Given problem: Reproduce the passage of the canoe-tying text starting at "I personally know" and ending at "up your boat!".

Extract provided:
Once again I plunged into the cold water, swam to the boat, and used it to look for and recover the other boat.

The obvious lesson here is tie your boat to something solid every single time you’re not in it.

Here’s a short video talking about how doing this saved the boat from escaping in the canyons of the Nahanni River…

Tying your boat to a tree or a very large rock is the simplest answer. If these heavy objects are being blown around you have more problems than just your boat escaping.

If the weather looks calm and you’re just going ashore for a few minutes this can be a very casual affair. Here we’ve left the boat in the water and run the bow painter around the trunk of a birch tree on shore.

Canoe tied to tree at the bottom of the 2nd Canyon, Nahanni River, NWT

If it’s windy, or looks like it’s going to storm, you may need more security. It was very windy the evening that the photos below was taken, so you can see where we’ve tied both the front and the back of the boat to two different cottonwood trees…

A doubly-secured canoe on a windy evening

Sometimes when there are no trees available you’ll have to build an anchor point. On the Nahanni River it’s quite common to find these improvised anchors constructed from a log pinned down by lots of heavy boulders.

Canoe anchor built with a log and many heavy boulders

Sometimes you’ll have no logs and no large boulders to tie up to. In that case you can fill your upright boat with rocks and make it so heavy that it won’t move for anything less than hurricane-force winds. I’ve had to do this both in the treeless tundra in Nunavut and on the windswept coast of Hudson Bay.

I personally know people who had to be rescued by Canadian Search and Rescue when their boat was blown away from them in the Northwest Territories. Learn from their lesson and learn from mine: always tie up your boat!

Word and element pointing entries:
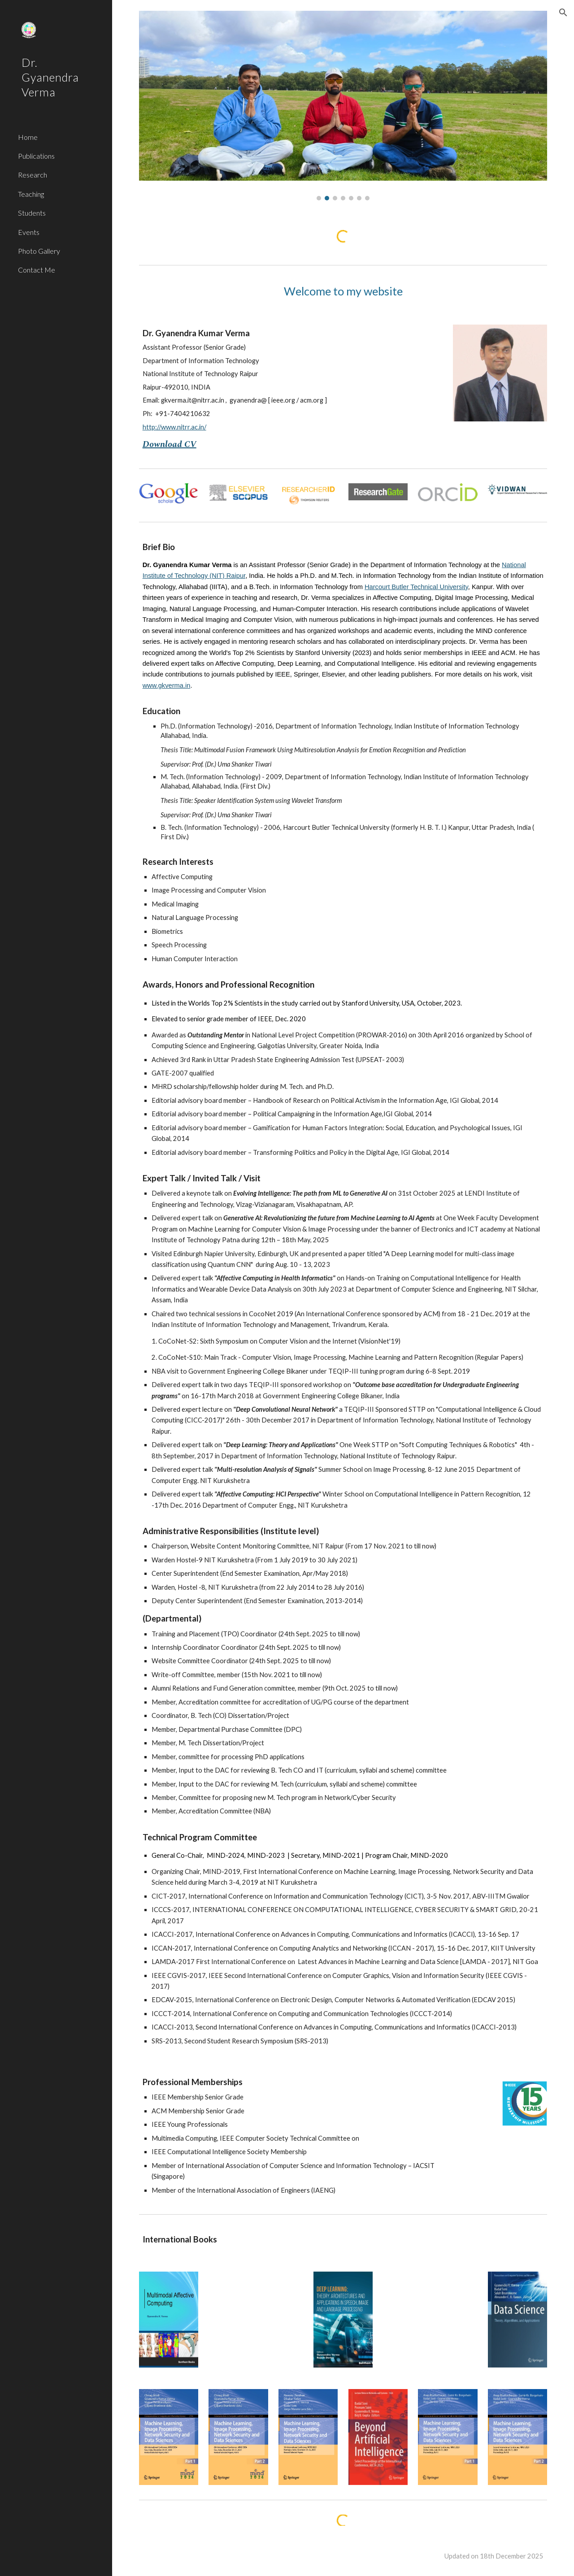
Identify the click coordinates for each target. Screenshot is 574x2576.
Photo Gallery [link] (39, 251)
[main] (343, 291)
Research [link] (32, 174)
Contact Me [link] (36, 269)
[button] (563, 12)
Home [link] (28, 137)
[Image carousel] (343, 105)
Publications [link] (36, 156)
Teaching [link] (31, 194)
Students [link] (32, 212)
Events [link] (28, 232)
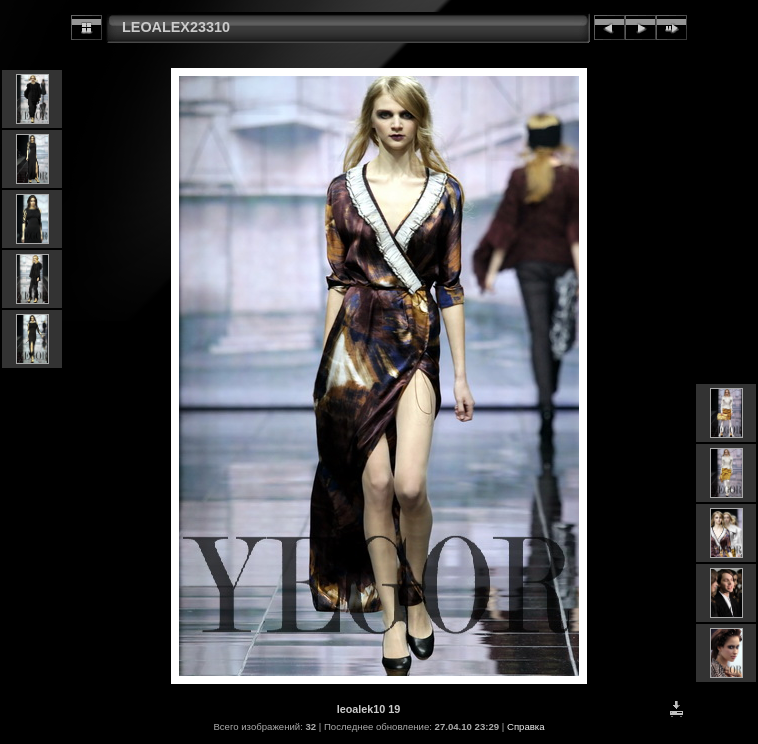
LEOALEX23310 (176, 27)
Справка (526, 726)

Exercise result:
I personally know people who had to be rescued by Canadian Search and Rescue when their boat was blown away from them in the Northwest Territories. Learn from their lesson and learn from mine: always tie up your boat!